Cet enlèvement , cette soustraction au jardin des oiseaux, cet arrachement sans blessure apparente me touche.
Merci Nathalie. j’ai ailleurs beaucoup écrit sur les gestes violents. Pour Alice, je la cherche effectivement ailleurs, dans une forme de crève-cœur. Ton commentaire me donne confiance en cette voie. Mais le plus étonnant, c’est qu’écrire de la sorte me coûte bien davantage que d’entrer franco de port (de porc ?) dans le vif du sujet. Il m’est difficile de finir l’écriture d’Alice chut ! Non pas que je répugne à quitter cet univers (ça, c’est le cas du Sérail :)) mais parce qu’il me faut passer par la fin d’Alice et des épisodes terriblement simples de soustraction du monde dont se (dé) compose la vieillesse.
Ou comment un conte de fée échoue à l’hospice ? Cela fait quelque temps que sur cette plateforme nous revient Malice — mais de qui s’agit-elle ?
Bonjour Christophe ! Malice est une dame d’un certain âge qui semble affectée du Syndrome de Todd, autrement appelé : Syndrome d’Alice au Pays des Merveilles. Son petit-fils accueille, avec elle, cette situation comme l’occasion d’une perception différente du monde qui les entoure. Malice est le nom qu’il lui donne. Le reste de leur famille voit d’un œil assez critique la façon de vivre d’Alice. Ils optent clairement pour la certitude d’une façon de mourir, persuadés qu’elle fait un Alzheimer. Un docteur peu conformiste, qu’elle surnomme la Chenille, la soutient cependant et tâche de la maintenir dans sa maison, dans sa vie, et dans sa fantaisie. Il écrit sur ce sujet un livre : Alice A ? et dont les notes entrecoupent les aventures de Malice racontées par son petit-fils, avec sa mémoire d’enfant.
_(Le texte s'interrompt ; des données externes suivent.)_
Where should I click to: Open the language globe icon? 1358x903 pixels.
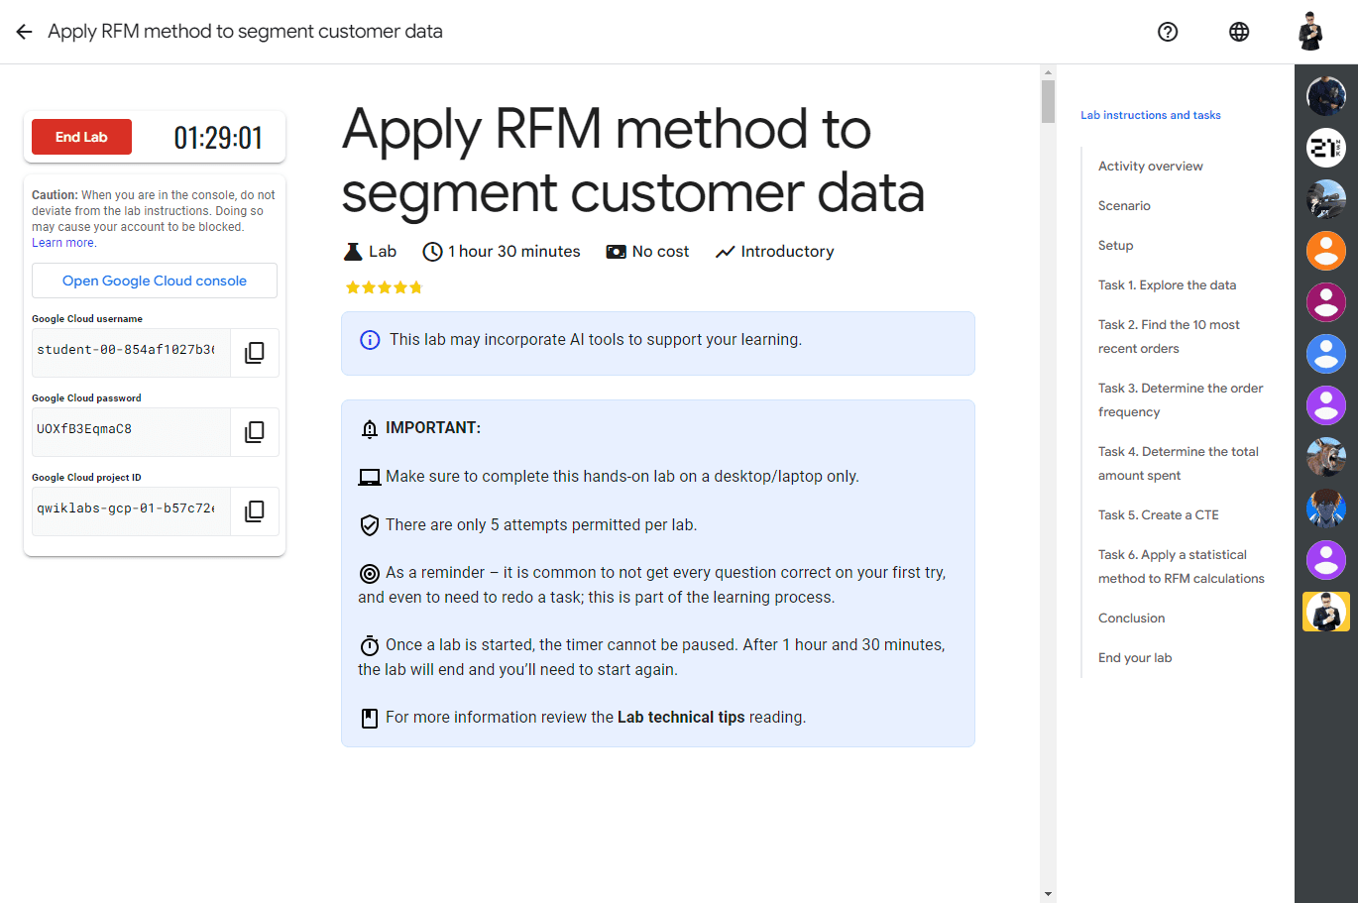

Merci de m’avoir amenée à ce résumé. Il était temps. Et je vois que ce qui se conçoit ne s’énonce pas encore aussi clairement que je le souhaiterais…
Ces textes sont amenés à former le premier volume d’un triptyque, Alice chut ! qui s’articule autour de la vie du petit-fils et du médecin, le triptyque Sauveterre., en lente élaboration depuis l’atelier Ville de 2018.
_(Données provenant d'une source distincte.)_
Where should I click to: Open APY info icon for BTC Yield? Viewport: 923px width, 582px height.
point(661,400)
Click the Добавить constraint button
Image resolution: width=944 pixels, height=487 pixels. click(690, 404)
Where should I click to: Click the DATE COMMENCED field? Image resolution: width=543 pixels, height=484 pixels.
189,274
il n’est jamais (trop) mauvais d’avoir de la suite dans les idées (qui, comme on sait,ne sont pas si nombreuses…) – ce qui me permet de renouer avec les commentaires (alors merci (aussi) pour ces éclaircissements)
C’est vrai que ça fait belle lurette que j’utilise l’espace de cet atelier pour des expériences au long cours. Je suis en train de finir Alice chut! (même moi, je m’en rends compte). C’est un moment mélangé : beaucoup de chose d’une autre technicité à faire. Mais aussi une joie. Un apaisement. Et comme par un fait exprès une autre écriture se fait jour, déjà un peu évoquée dans la dernier ECRIRE L’HIVER, et plus précisément dans le #453 du Carnet,où je me suis retenue de ne pas mettre des parenthèses partout, mais où j’ai bien pensé à toi tout de même. Je ne dis pas ça uniquement pour te racoler sur la voie publique (mais pas loin, avec le lien hypertexte et tout…). Merci en tous cas d’être, aussi, de cette campagne-là.
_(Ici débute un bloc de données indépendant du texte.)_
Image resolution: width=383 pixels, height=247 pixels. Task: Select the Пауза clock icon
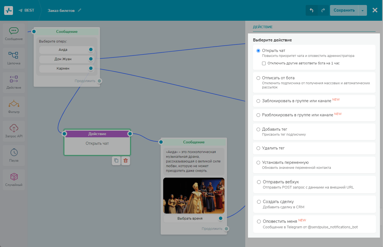(14, 153)

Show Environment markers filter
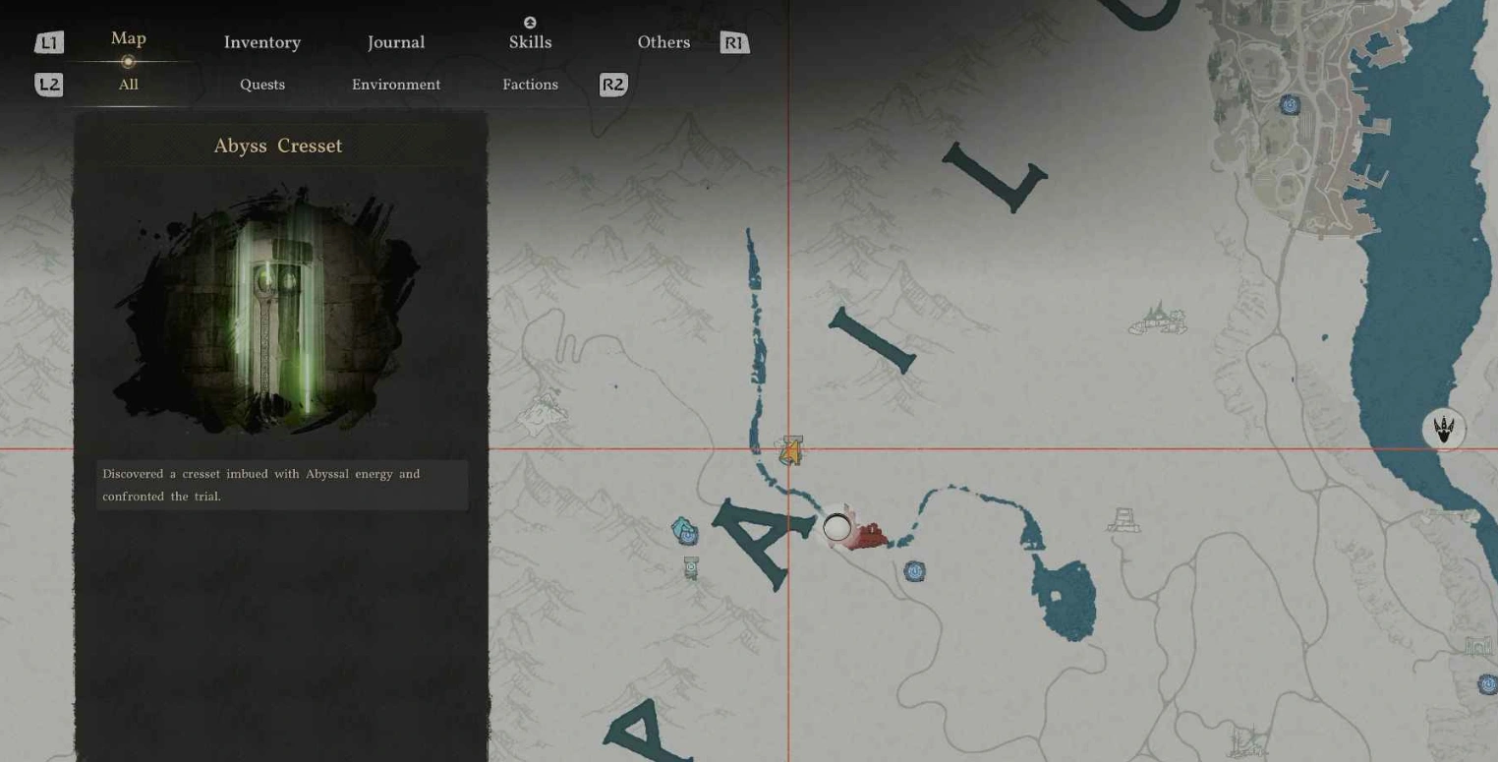[x=396, y=85]
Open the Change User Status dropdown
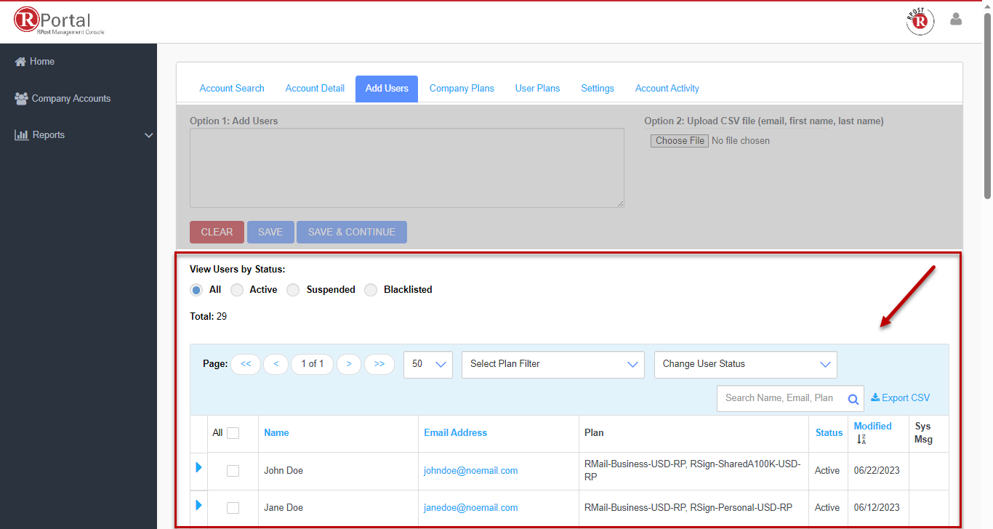 pos(745,364)
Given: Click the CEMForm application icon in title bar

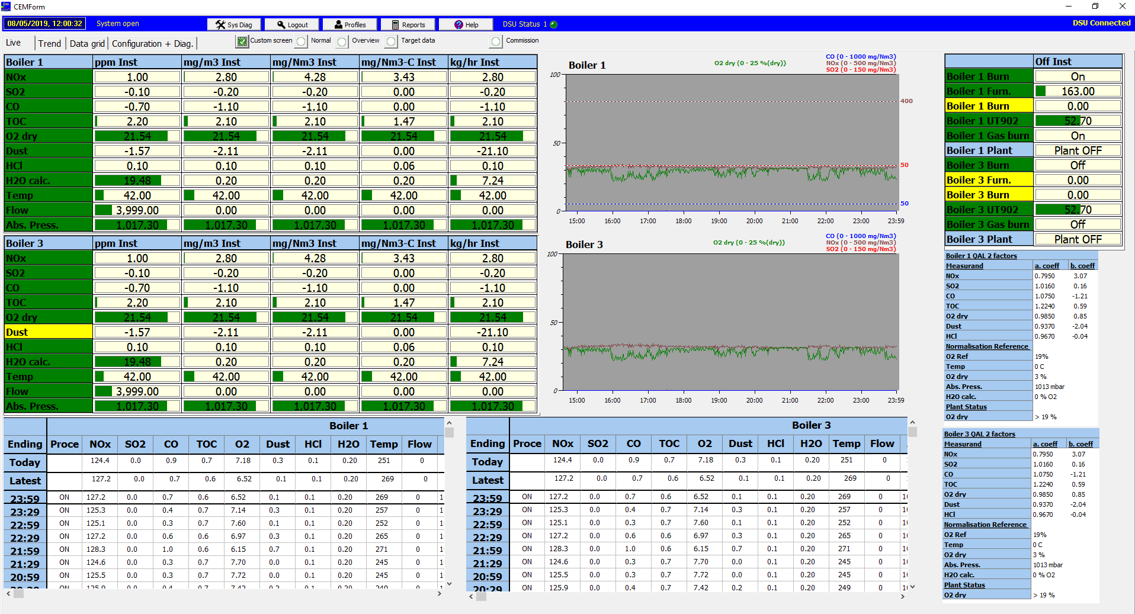Looking at the screenshot, I should coord(7,7).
… et c’est un bonheur à chaque fois
quel beau texte ! ces notations pour décrire ce corps vieillissant, les oiseaux et cette violence terrible, ordinaire.
Merci
Merci Françoise. J’ai déjà beaucoup écrit sur la violence, la violence pure, la violence à arme blanche, ici et aussi pour le théâtre. Pour Alice chut ! c’est différent, je voudrais trouver le terrible dans une violence sans contondance, sans coup, sans profération d’insulte et pourtant pas sans corps. Ton retour m’encourage.
Quel beau texte, la fragilité d’Alice, la violence du monde où il faut… Et le détachement de façade jusqu’à la nausée.
J’aime beaucoup la chute, fictionnelle ?
Merci
Merci Khedidja de ton passage. C’est un tournant dans un texte qui commence à être assez long : je saisis, une fois de plus, l’opportunité offerte par la consigne pour me coller au désagréable travail (euphémisme) d’évacuer le corps de l’héroïne. Tout est fictionnel… mais tissé d’histoires glanées ici ou là et revisitées par le fil de trame. Y compris la phrase de la chute.